(TUJUAN TUGAS):
**a)** Menurut teks dialog Nagasena, setelah berapa lama padi yang baik akan masak?
**b)** Sajikan catatan sebagai tabel Markdown dengan kolom No. dan Baris: mulai dari baris pertama catatan, lalu berhenti setelah baris yang memuat "Action: (60, 375)", dengan kedua ujungnya disertakan. Lewati baris kosong dan jangan sertakan gambar.

─── TEKS TERSEDIA

Dan semua orang itu hancur sebagai buah dari perbuatan jahat mereka. Tetapi
ketika Raja Pasenadi -raja Kosala- memberikan persembahan dana makanan yang
tidak tertandingi, apakah di kehidupan itu juga dia menerima kekayaan atau
keagungan atau kebahagiaan?”
“Tidak, O baginda, tidak.”
“Kalau begitu, Nagasena, tentu saja ketidakbajikan lebih kuat daripada
kebajikan.”
“Seperti halnya, O baginda, padi yang jelek akan masak dalam waktu satu atau
dua bulan, tetapi padi yang baik akan masak baru setelah lima atau enam bulan;
demikian juga perbuatan bajik akan berbuah setelah jangka waktu yang lama.
Lebih jauh lagi, O baginda, hasil dari perbuatan bajik maupun perbuatan jahat
akan dialami di dalam kehidupan yang akan datang; tetapi karena kejahatan itu
tercela, maka ditetapkan bahwa mereka yang berbuat jahat akan dihukum sesuai
undang-undang. Sebaliknya, mereka yang berbuat bajik tidak mendapat hadiah.
Jika seandainya ditetapkan suatu hukum untuk memberikan hadiah kepada pelaku
perbuatan bajik, maka perbuatan-perbuatan bajik juga akan menghasilkan buah di
dalam kehidupan ini juga.”
“Bagus sekali, Nagasena, hanya oleh orang sebijaksana Anda teka-teki semacam
ini dapat diselesaikan. Pertanyaan yang kuajukan dari sudut pandang yang biasa
telah Anda jelaskan dengan pengertian yang luar biasa.”

──────
─── DAFTAR CATATAN

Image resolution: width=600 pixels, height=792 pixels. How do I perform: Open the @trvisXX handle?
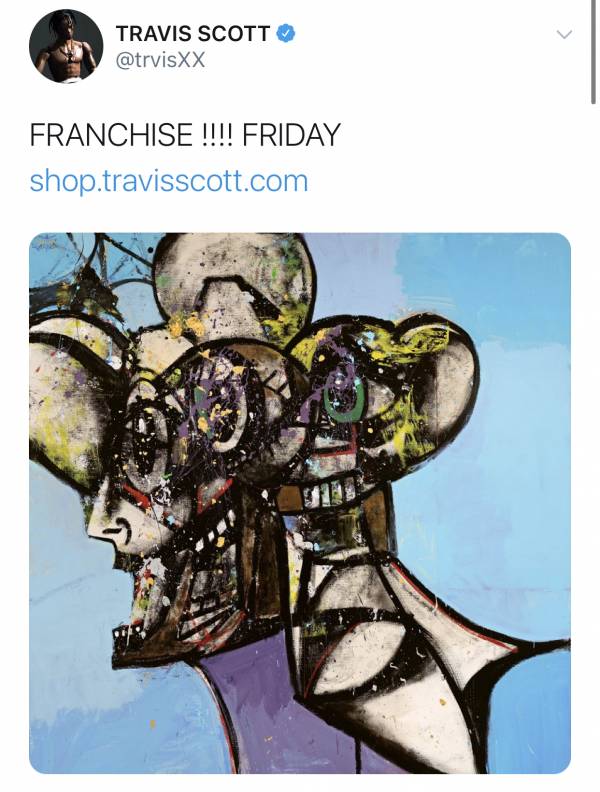click(161, 60)
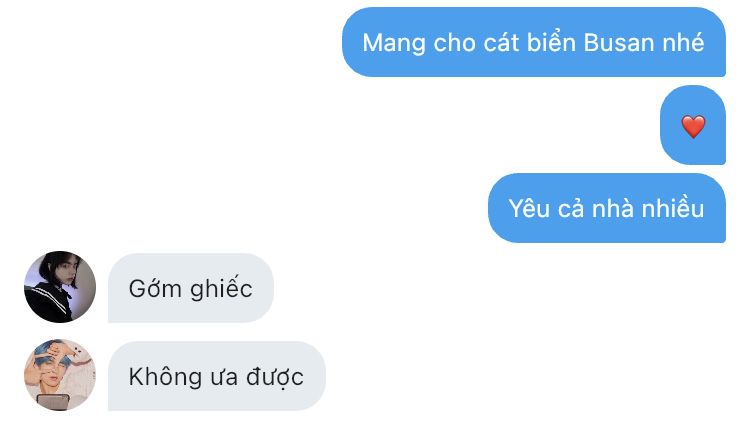
Task: Open the blue-haired sender's profile avatar
Action: (60, 375)
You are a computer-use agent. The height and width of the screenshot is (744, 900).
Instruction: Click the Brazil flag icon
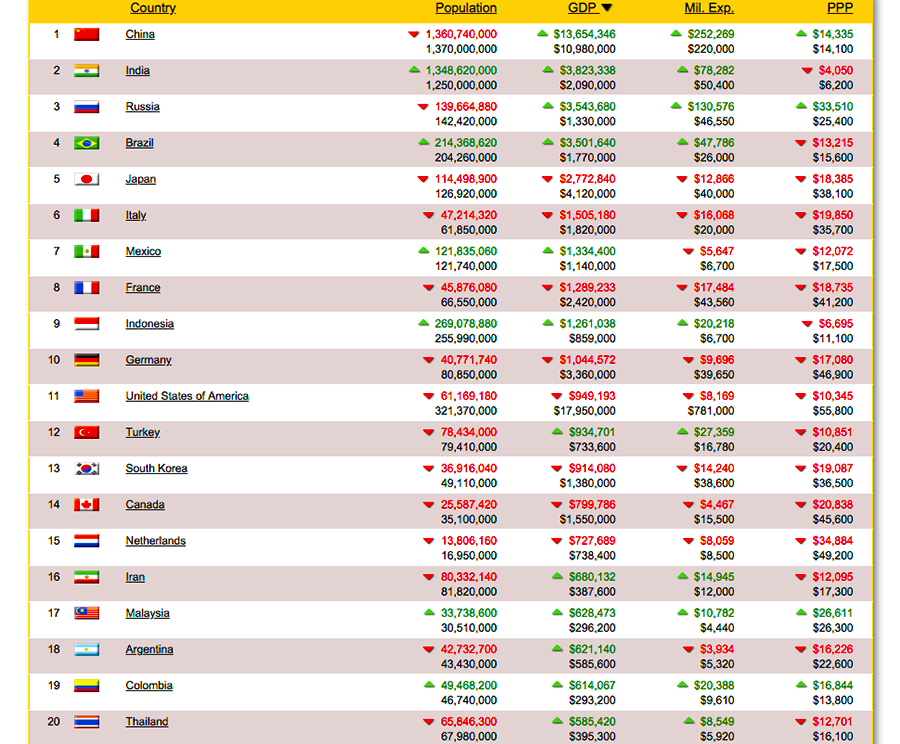(86, 143)
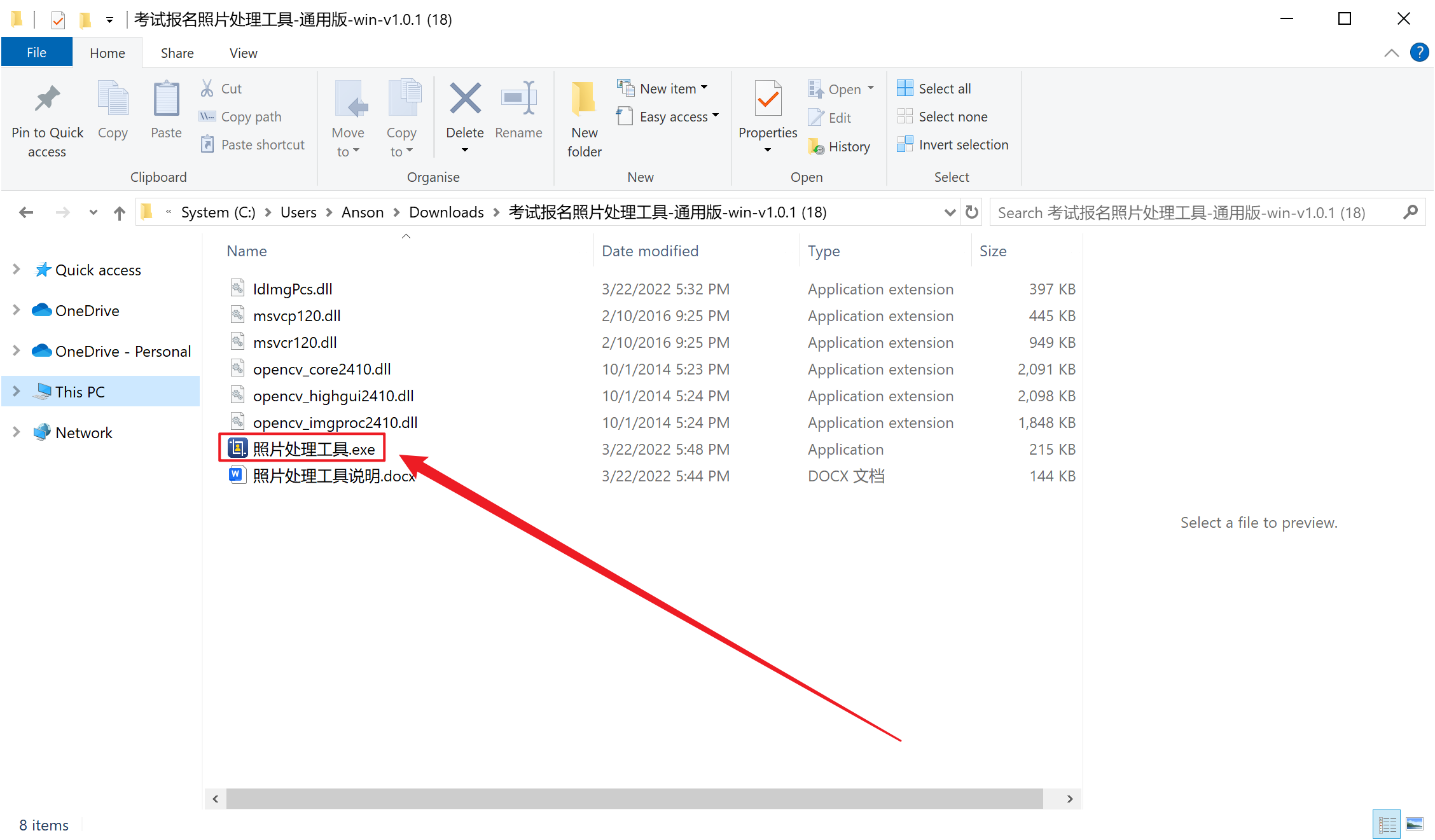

──────

(HASIL TUGAS):
**a)** Setelah lima atau enam bulan.

**b)**
| No. | Baris |
|---|---|
| 1 | Image resolution: width=600 pixels, height=792 pixels. How do I perform: Open the @trvisXX handle? |
| 2 | click(161, 60) |
| 3 | Task: Open the blue-haired sender's profile avatar |
| 4 | Action: (60, 375) |